» Tarefas:
- 1) Extraia do texto sobre o projeto de escrita o trecho que começa em "Mesmo sendo muito" e termina em "social e encantamento.".
- 2) Segundo o texto sobre o projeto de escrita, quantos desafios existem neste momento?

» Documento de origem:

※

Criei, para ajudar os professores, uma página de apoio às escolas (77palavras.margaridafs.net) onde sugiro desafios para o mês e explico como pôr em prática esta dinâmica de escrita. A parte mais engraçada desta página é haver alunos que a descobriram e que avisam os professores que já lá está a dica para o mês. Os alunos gostam de escrever assim e querem mais desafios ― haverá melhor forma de medir o impacto deste trabalho?

Mesmo sendo muito gratificante assistir ao entusiasmo de tantos alunos, isso não era suficiente, pois a minha visão subjetiva do projeto pouco interessava. Por esta razão, agrupo todos os textos do mesmo aluno num único documento, arrumando-os cronologicamente. E é assim que posso garantir que a diferença se torna clara. Partimos do «pronto, já acabei!» (sem qualquer vontade de melhorar o que se escreveu) para textos mais apurados, mais estruturados, com subtexto e metáforas, humor e suspense, crítica social e encantamento.

Para trás, espero, ficaram as formações de professores em que os participantes me diziam que era tudo muito interessante, mas não tinham tempo para estas brincadeiras. Brincadeiras?! Escolhendo bem o desafio (neste momento são mais de duzentos), podemos chegar à teoria através da prática ― e é assim que melhor se aprende. Recordo uma turma onde, quando entrei na sala, se debatiam os prefixos. A confusão era muita. Embora tivesse preparado outra aula, centrei-me naquela necessidade. Escolhemos um prefixo, enchemos o quadro de palavras aos pares, com e sem prefixo, e partimos para o texto. Resultado: a aprendizagem prática proporcionara a apreensão do conceito e o texto ficou magnífico, feito por toda a turma. Mas o crescimento também pode ser emocional. Recordo igualmente momentos intensos, de lágrimas nos olhos, em que uma turma de 9.º ano se serviu de um desafio mais elaborado para entender e erradicar a violência emocional sobre alguns alunos por colegas (Santos, 2019), extrapolando a língua e mergulhando na vida real.

※

» Dados disponíveis:
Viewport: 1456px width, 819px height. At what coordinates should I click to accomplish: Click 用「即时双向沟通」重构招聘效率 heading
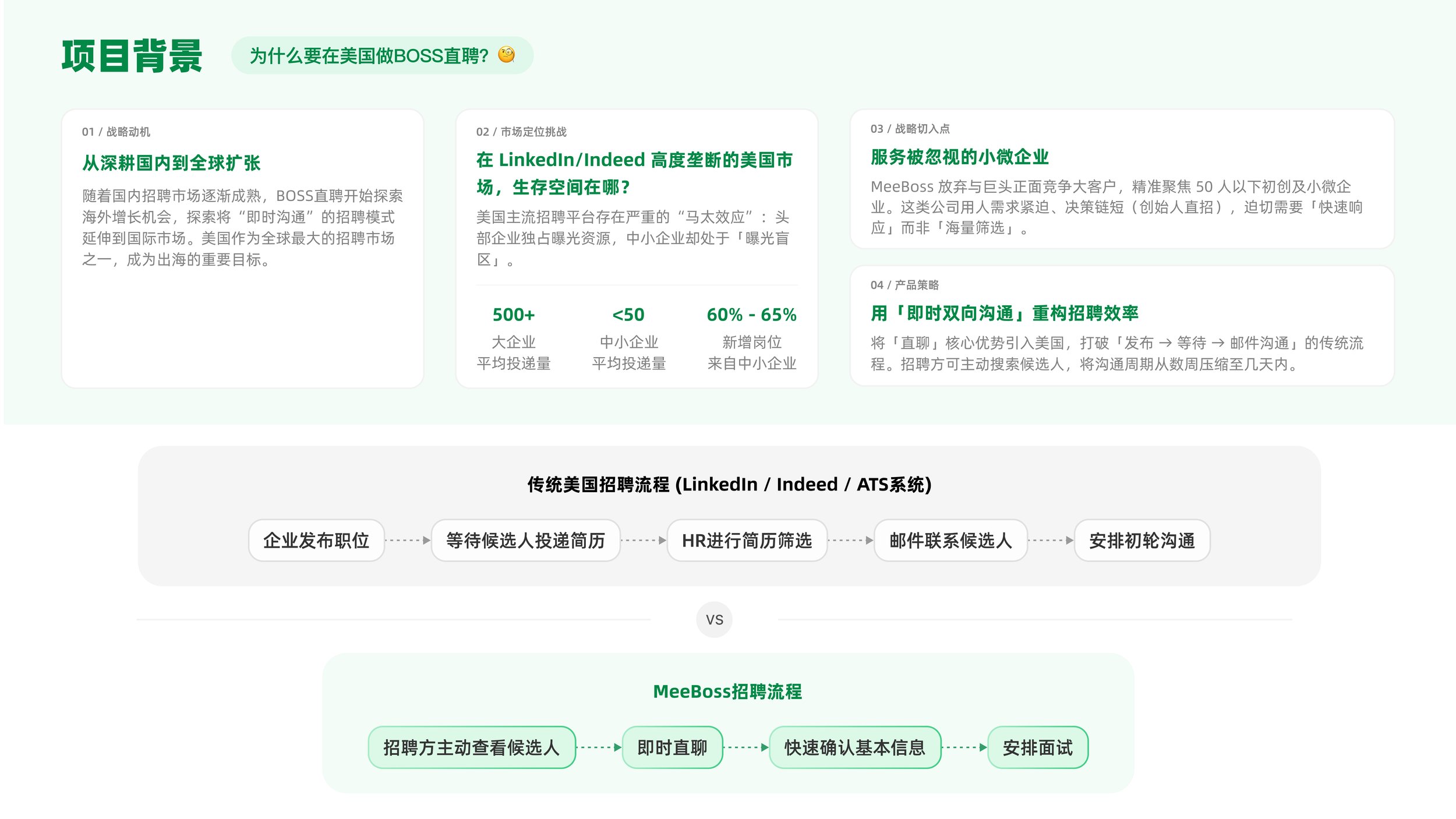coord(1004,313)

※

» Respostas completas:
- 1)
Mesmo sendo muito gratificante assistir ao entusiasmo de tantos alunos, isso não era suficiente, pois a minha visão subjetiva do projeto pouco interessava. Por esta razão, agrupo todos os textos do mesmo aluno num único documento, arrumando-os cronologicamente. E é assim que posso garantir que a diferença se torna clara. Partimos do «pronto, já acabei!» (sem qualquer vontade de melhorar o que se escreveu) para textos mais apurados, mais estruturados, com subtexto e metáforas, humor e suspense, crítica social e encantamento.

- 2) Mais de duzentos.